Люди и праздники. Святцы культуры (Генис) - страница 129

Распутывая библейскую аллюзию, заданную началом книги, читатель попутно знакомится с рассказчиком. Подсмеиваясь над его ученостью (лишь к середине мы узнаем, что на суше тот был учителем), Мелвилл оправдывает невыносимость собственных отступлений. Ведь в книге они приписаны педантизму бывшего педагога. Читателю от этого не легче, но его честно предупреждала о зазоре между рассказчиком и автором самая первая фраза.

2 августа

К Международному дню раскрасок

До вторжения концептуализма, заменившего картину ее описанием, муза художников сохраняла крепкую связь с телом и позволяла ему высказаться на бумаге. Я знаю об этом по себе, потому что, устав от “монотонности умственной жизни” (Шопенгауэр), стал учиться суми-э. Назвать это японской живописью было бы преувеличением. Каждое воскресенье я изводил альбом рисовой бумаги, чтобы нарисовать правдоподобный лист бамбука. Для этого нужно всего лишь макнуть кисть в тушь и тянуть ее так, чтобы прощание с бумагой длилось как можно дольше и было незаметным. Игра с пустотой в прятки требовала элегантного и непрестанного движения руки, от которого немеет спина и застывает шея.

Поняв, что за оставшиеся годы мне не удастся справиться с бамбуком, я переключился на другое ремесло. По отношению к живописи это искусство играет роль караоке и возвращает нас в детство. Это – раскраски.

Вместе со мной их открыла вся Америка. Теперь под них отводят целые полки магазинов, устраивают клубы их любителей и лечат ими стрессы.
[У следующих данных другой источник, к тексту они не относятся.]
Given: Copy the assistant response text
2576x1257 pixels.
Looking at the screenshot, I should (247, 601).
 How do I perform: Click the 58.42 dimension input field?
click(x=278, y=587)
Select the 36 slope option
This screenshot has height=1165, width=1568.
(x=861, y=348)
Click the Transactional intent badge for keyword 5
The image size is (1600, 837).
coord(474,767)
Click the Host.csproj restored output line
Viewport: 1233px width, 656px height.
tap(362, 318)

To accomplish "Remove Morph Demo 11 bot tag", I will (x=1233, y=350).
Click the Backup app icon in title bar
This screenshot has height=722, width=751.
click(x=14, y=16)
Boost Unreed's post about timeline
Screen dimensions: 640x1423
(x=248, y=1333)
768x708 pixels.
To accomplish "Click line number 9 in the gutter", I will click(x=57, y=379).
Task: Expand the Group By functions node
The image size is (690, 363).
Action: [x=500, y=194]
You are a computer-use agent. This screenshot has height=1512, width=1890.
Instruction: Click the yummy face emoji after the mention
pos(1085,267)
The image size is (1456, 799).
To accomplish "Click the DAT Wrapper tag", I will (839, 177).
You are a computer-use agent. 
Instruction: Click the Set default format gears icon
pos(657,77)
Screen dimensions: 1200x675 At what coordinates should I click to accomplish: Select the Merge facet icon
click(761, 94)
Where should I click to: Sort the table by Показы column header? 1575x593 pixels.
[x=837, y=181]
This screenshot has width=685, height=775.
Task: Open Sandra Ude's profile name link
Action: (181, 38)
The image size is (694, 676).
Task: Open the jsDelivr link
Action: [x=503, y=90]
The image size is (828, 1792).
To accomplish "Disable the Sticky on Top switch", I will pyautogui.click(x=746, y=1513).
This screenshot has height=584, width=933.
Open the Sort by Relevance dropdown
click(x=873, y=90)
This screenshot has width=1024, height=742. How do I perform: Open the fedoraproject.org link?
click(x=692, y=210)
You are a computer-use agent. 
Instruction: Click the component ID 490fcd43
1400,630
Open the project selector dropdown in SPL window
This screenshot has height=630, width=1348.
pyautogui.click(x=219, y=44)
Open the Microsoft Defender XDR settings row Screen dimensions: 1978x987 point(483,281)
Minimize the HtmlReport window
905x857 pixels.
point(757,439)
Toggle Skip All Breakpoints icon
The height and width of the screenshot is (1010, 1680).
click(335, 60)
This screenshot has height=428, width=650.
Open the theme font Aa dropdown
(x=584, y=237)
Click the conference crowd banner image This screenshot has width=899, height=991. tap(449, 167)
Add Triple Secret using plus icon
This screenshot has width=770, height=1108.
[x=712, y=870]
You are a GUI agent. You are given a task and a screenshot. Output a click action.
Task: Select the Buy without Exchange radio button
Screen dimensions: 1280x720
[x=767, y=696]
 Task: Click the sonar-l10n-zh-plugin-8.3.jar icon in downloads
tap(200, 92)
Разгадка, решусь предположить, кроется в том, что, одичав от безделья, тело требует движения – умного, умелого, дисциплинированного, но доступного. И те, кому, как мне, не суждено стать художником, могут поиграть в него, нанявшись подмастерьем. Поэтому я не стыжусь ящика с мелками и фломастерами, которыми я часами раскрашиваю картины великих и любимых. Эта, казалось бы, механическая работа на чужом поле позволяет не только копировать художника, но и понимать его изнутри. Выбирая вслед за оригиналом тот или иной цвет, ты догадываешься, что ту же задачу решал мастер, и выбор его был не произволен, а продиктован артистической необходимостью. Проделав весь путь вместе с автором, ты уже не удивляешься зеленой женщине Матисса или желтой комнате Ван Гога. Вот так Бродский учил стихам, демонстрируя студентам неизбежность каждой следующей строки.

4 августа

Ко дню рождения Кнута Гамсуна

Его роман “Голод” заполняет паузу между Достоевским и Кафкой. Герой книги отчетливо напоминает Раскольникова, Христиания – Петербург, стиль – панику. Гамсун, однако, укрупнил масштаб, убрав посторонних и второстепенных. Из-за этого прямо на глазах читателя сгущенный психологизм Достоевского становится новым течением: экспрессионизмом. Текст – это отражение окружающего в измененном, как теперь говорят, сознании авторского персонажа. Даже заболевший пейзаж заражается его измождением: “Я чувствовал себя словно червь, гибнущий среди этого готового погрузиться в спячку мира”.